Objective: This meta-analysis sought to determine whether endoscopic vascular graft harvesting (EVH) improves clinical and resource outcomes compared with conventional open graft harvesting (OVH) in adults undergoing coronary artery bypass surgery.
Methods: A comprehensive search was undertaken to identify all randomized and nonrandomized trials of EVH versus OVH up to April 2005. The primary outcome was wound complications. Secondary outcomes included any other clinical morbidity and resource utilization. Odds ratios (OR), weighted mean differences (WMD), or standardized mean differences (SMD) and their 95% confidence intervals (95% CI) were analyzed.

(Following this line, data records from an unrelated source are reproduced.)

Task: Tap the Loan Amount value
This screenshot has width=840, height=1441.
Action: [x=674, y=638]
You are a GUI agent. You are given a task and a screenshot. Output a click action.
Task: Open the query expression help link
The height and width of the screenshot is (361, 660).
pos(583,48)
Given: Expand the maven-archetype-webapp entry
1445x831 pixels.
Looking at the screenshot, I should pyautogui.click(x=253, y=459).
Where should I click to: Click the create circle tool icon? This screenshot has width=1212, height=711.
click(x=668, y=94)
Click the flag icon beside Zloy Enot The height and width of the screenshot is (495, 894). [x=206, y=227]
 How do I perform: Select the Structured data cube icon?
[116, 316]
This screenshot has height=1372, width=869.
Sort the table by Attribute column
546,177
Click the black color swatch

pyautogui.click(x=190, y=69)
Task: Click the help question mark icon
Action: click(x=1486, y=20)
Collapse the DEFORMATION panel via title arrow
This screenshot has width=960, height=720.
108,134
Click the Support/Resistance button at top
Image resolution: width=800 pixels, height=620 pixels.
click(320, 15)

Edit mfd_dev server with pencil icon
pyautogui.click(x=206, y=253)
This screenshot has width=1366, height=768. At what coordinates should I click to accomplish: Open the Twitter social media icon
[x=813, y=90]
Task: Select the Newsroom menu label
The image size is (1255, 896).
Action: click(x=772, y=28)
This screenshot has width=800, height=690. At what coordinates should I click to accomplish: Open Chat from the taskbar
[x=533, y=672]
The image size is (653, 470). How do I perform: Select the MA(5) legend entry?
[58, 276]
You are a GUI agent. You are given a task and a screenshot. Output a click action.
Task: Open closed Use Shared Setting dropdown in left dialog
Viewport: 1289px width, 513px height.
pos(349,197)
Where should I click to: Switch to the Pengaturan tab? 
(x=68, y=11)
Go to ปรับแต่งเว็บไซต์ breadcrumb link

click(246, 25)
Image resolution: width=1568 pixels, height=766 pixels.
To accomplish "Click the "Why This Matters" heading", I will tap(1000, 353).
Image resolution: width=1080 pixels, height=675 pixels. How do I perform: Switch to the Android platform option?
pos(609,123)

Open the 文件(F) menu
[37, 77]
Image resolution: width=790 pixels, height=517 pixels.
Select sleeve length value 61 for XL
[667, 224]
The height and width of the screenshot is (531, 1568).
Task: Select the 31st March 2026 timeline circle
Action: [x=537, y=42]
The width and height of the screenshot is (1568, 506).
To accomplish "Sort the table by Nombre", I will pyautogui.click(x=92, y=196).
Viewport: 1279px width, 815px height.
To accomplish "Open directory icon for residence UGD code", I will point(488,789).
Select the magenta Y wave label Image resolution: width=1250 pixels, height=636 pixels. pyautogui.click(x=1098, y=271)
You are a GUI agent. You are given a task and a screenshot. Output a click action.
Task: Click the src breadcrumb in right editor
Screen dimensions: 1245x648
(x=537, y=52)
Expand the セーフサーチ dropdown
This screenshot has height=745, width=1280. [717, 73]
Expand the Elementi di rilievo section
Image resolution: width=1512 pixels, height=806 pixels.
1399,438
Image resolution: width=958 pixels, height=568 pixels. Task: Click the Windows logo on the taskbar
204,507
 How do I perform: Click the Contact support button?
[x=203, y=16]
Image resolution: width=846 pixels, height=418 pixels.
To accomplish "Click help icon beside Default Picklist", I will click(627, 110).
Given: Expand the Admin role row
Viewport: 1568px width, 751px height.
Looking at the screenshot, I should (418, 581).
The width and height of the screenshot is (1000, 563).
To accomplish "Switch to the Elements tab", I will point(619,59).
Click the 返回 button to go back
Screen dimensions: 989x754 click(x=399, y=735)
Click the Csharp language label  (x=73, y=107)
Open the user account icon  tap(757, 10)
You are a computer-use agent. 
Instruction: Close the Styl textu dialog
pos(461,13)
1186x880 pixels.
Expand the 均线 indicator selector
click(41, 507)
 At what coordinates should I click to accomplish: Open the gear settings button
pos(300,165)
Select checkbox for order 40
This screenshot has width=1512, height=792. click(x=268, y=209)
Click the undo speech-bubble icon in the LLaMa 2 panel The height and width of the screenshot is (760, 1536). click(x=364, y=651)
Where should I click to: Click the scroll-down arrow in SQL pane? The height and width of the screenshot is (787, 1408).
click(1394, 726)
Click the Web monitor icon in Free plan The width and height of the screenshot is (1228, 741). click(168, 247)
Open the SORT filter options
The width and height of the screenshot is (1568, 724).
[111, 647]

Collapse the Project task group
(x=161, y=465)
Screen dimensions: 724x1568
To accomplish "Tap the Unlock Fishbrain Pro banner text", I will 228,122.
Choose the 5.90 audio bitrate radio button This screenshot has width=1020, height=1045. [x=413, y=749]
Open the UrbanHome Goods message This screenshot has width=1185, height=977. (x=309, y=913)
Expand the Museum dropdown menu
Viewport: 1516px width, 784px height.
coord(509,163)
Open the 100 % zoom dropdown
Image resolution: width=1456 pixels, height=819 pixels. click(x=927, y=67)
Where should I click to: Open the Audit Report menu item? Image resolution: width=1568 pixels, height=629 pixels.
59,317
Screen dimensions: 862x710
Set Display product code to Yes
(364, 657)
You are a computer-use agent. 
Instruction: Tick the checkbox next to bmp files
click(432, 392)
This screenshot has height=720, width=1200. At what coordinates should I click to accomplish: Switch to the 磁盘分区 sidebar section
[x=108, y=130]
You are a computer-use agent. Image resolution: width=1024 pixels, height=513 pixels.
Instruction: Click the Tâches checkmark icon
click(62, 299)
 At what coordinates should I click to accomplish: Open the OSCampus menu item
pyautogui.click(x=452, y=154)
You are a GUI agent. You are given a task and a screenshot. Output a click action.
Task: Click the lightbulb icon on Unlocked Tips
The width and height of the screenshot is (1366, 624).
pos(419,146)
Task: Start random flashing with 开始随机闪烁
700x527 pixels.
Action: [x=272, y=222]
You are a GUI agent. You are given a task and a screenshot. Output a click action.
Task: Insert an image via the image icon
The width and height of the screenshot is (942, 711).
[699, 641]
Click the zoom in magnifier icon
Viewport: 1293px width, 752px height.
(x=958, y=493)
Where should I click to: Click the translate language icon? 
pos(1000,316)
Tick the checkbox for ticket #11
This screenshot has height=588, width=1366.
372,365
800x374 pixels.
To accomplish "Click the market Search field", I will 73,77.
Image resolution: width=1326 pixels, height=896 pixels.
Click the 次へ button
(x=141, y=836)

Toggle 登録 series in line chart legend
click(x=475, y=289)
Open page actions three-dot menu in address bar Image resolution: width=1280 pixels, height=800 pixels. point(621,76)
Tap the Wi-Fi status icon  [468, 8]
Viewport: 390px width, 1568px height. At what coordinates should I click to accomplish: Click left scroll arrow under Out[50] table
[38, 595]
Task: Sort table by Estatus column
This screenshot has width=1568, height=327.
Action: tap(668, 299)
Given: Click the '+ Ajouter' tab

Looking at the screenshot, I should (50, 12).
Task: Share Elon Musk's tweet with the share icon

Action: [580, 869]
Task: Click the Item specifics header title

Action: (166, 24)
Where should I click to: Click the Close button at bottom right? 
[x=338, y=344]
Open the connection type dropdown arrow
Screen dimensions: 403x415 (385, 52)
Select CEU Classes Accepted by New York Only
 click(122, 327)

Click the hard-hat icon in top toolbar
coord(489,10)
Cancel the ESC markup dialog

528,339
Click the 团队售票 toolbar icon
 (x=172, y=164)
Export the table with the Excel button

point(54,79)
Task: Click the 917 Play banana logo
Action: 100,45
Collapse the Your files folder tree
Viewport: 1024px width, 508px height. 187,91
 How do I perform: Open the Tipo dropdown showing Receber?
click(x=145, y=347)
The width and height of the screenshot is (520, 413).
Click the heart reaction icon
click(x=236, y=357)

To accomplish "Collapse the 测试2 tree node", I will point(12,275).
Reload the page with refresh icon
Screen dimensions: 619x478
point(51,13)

Results: Thirty-six trials of 9,632 patients undergoing saphenous vein harvest met the inclusion criteria (13 randomized; 23 nonrandomized). Risk of wound complications was significantly reduced by EVH compared with OVH (OR 0.31, 95% CI 0.23-0.41). Similarly, the risk of wound infections was significantly reduced (OR 0.23, 95% CI 0.20–0.53; P < 0.0001). Need for surgical wound intervention was also significantly reduced (OR 0.16, 95% CI 0.08–0.29). The incidence of pain, neuralgia, and patient satisfaction was improved with EVH compared with OVH. Postoperative myocardial infarction, stroke, reintervention for ischemia or angina recurrence, and mortality were not significantly different. Operative time was significantly increased (WMD 15.26 minutes; 95% CI 0.01, 30.51), hospital length of stay was reduced (WMD –0.85 days; 95% CI –1.55, –0.15), and readmissions were reduced (OR 0.53, 95% CI 0.29–0.98). Costs were insufficiently reported to allow for aggregate analysis.
Conclusions: Endoscopic vascular graft harvesting of the saphenous vein reduces wound complications and improves patient satisfaction and resource utilization. Further research is required to determine the incremental cost-effectiveness of EVH versus OVH.